- _Exercise description_:
Reproduce the lines below word for word, starting at the line that contains "Click the THAI airline logo" and ending at the last line, both included. Leave the pictures out.

- _Data listing_:
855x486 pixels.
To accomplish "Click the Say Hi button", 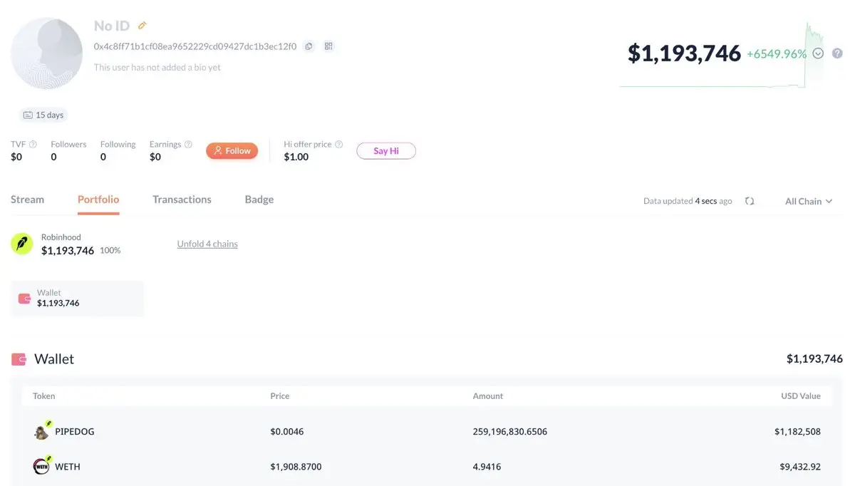I will (386, 150).
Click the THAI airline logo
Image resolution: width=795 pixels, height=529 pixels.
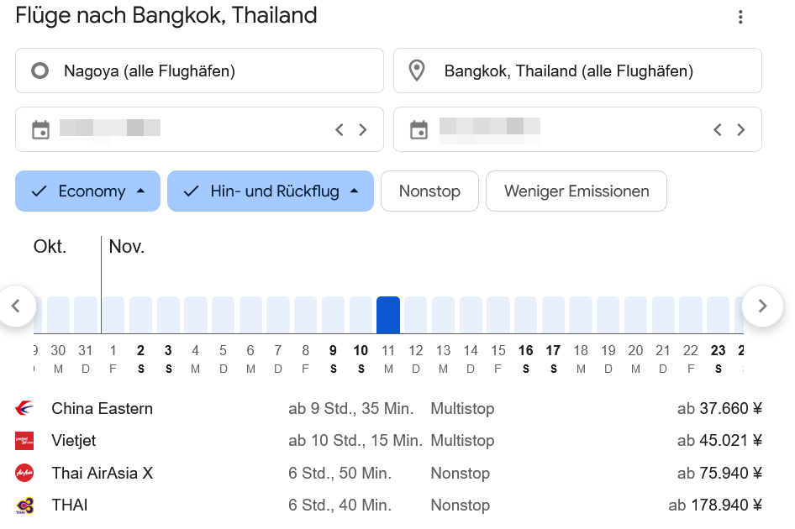24,505
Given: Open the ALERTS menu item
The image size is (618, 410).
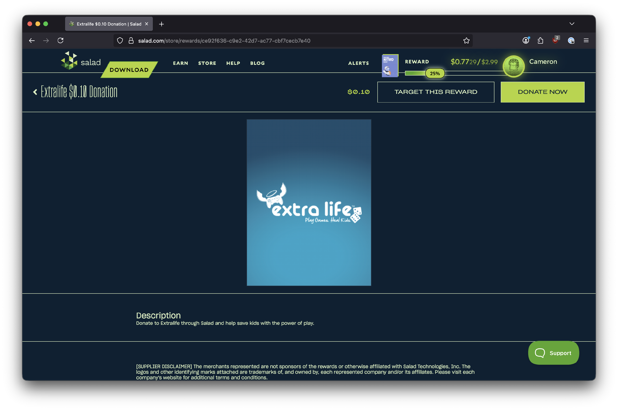Looking at the screenshot, I should (x=358, y=63).
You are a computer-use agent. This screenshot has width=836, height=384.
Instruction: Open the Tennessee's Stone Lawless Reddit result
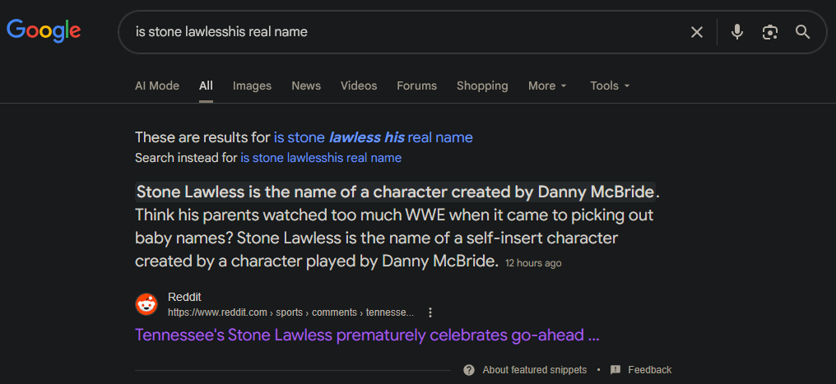pyautogui.click(x=367, y=335)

- _In response_:
Click the THAI airline logo
Image resolution: width=795 pixels, height=529 pixels.
24,505
Given: Open the ALERTS menu item
The image size is (618, 410).
Looking at the screenshot, I should (x=358, y=63).
You are a computer-use agent. This screenshot has width=836, height=384.
Instruction: Open the Tennessee's Stone Lawless Reddit result
pyautogui.click(x=367, y=335)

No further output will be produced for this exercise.